The leaf litter should last several months but might need to be replenished once it has begun to disintegrate.
Next, you will want to look at native plant species. Even more so, you will want to look at what lives your betta’s exact habitat, whether it be a river, rice paddy, or another shallow body of water.
For example, some species endemic to Thailand would be:
- Hygrophila corymbosa
- Pogostemon helferi
- Rotala rotundifolia
- Cyperus helferi
While Java fern (Leptochilus pteropus) and Java moss (Taxiphyllum barbieri) are not native to Thailand, they are invasive species found in most betta waterways now.
Floating plants, like water lettuce (Pistia spp.) and duckweed (Lemnoideae family), will also make your betta biotope come to life.
If choosing to keep a betta from outside of Thailand, you will want to research the plants endemic to those specific areas.
Filtration and equipment
The secret to creating a natural biotope is removing all traces of human intervention. You want the aquarium to look dirty and as it would appear in the wild.
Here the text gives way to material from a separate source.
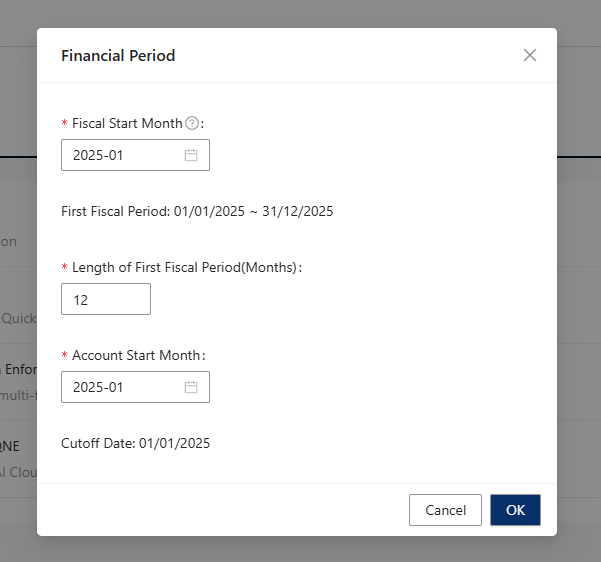Select the value 12 in the months field
This screenshot has height=562, width=601.
[81, 299]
This does not mean that you want poor water quality, though.
Instead, you will want to plan your tank so that you cannot see any filtration or equipment. Some hobbyists choose not to use any filtration since these tanks are usually heavily planted and nutrients balance themselves.
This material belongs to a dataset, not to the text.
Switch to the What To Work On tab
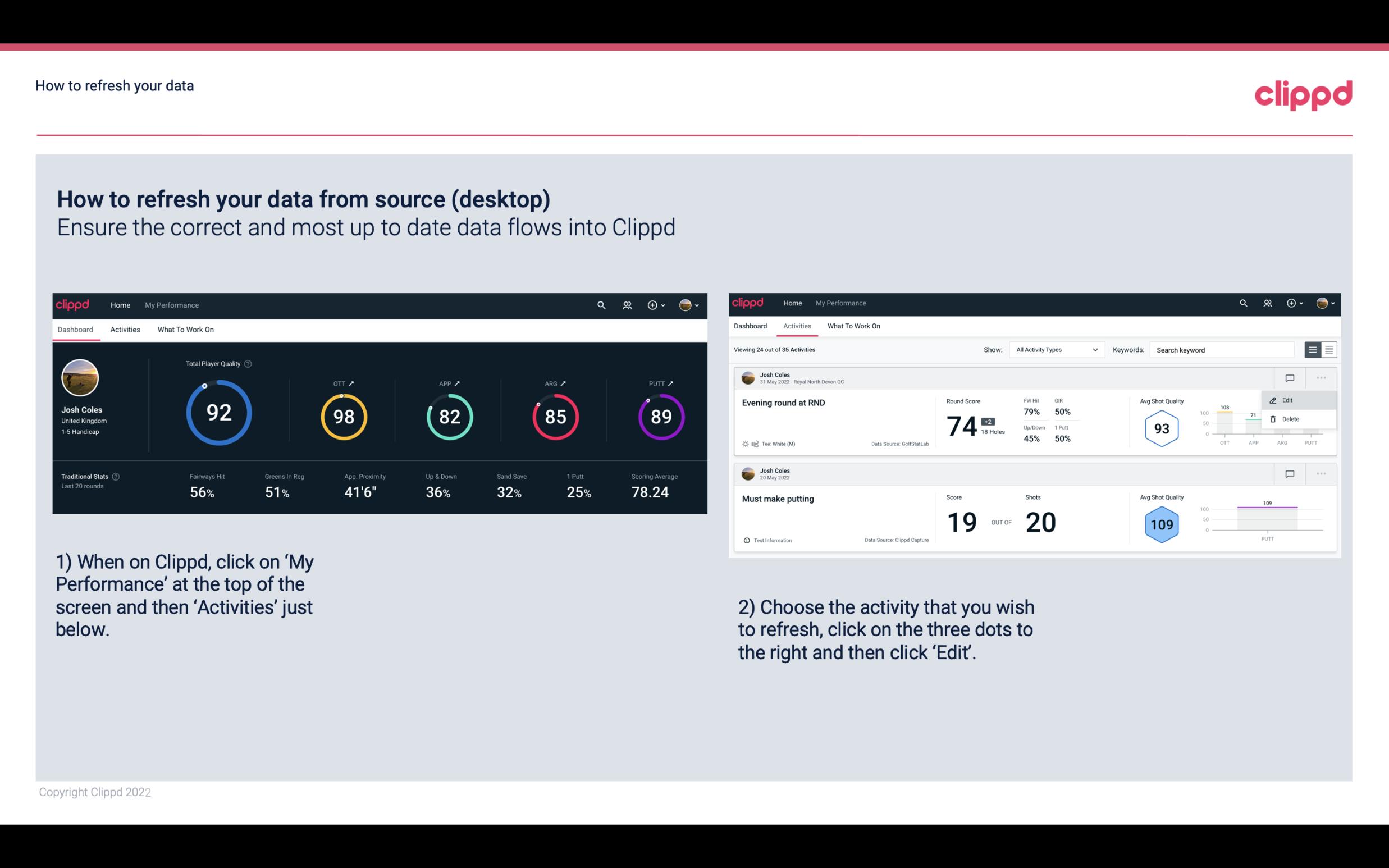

If you would like to keep some element of additional filtration, a sponge filter or other small internal filter that decorations can cover is the ideal aquarium filter.
An aquarium heater should also be hidden and/or incorporated into the filtration if possible.
Besides natural plants, you will want to include lots of broken twigs and branches. A dim light will also create the murky conditions these fish are found in.
In this case, some aquarium-specific driftwood might be fitting, though you may even choose to harvest your own driftwood for a truly natural aquascape.
This can be done by carefully selecting pieces of wood and curing them before placing them in your aquarium.
For a full guide on how to collect and cure your own driftwood, make sure to check out our DIY guide here.
Putting it all together
Now that you’ve research which betta species you want to keep, the types of plants found in that location, and have enough leaf litter and driftwood to create a completely natural betta home, it’s time to put it all together.
Just like other fish, betta fish need a fully cycled aquarium. The tank may be cycled with the plants and driftwood in it as the plants will help take up nutrients, and the driftwood will create more surface area for beneficial bacteria to grow.
Keep in mind that some betta species and plants might need to be imported, which can take up to a few months at a time. It is best to have a schedule of when items become available and when they are shipped.
Once all is said and done, it’s time to introduce your betta into its new biotope home. With any luck, your betta will happily live for many years to come!
No matter if you want to keep a domesticated Betta splendens or another rare species of betta, a betta biotope will allow your betta to shine in its natural habitat.
If you want to start a biotope, considerable research is needed to ensure that plant species and water conditions are accurate. However, once set up, these systems are self-sustaining and incredibly rewarding.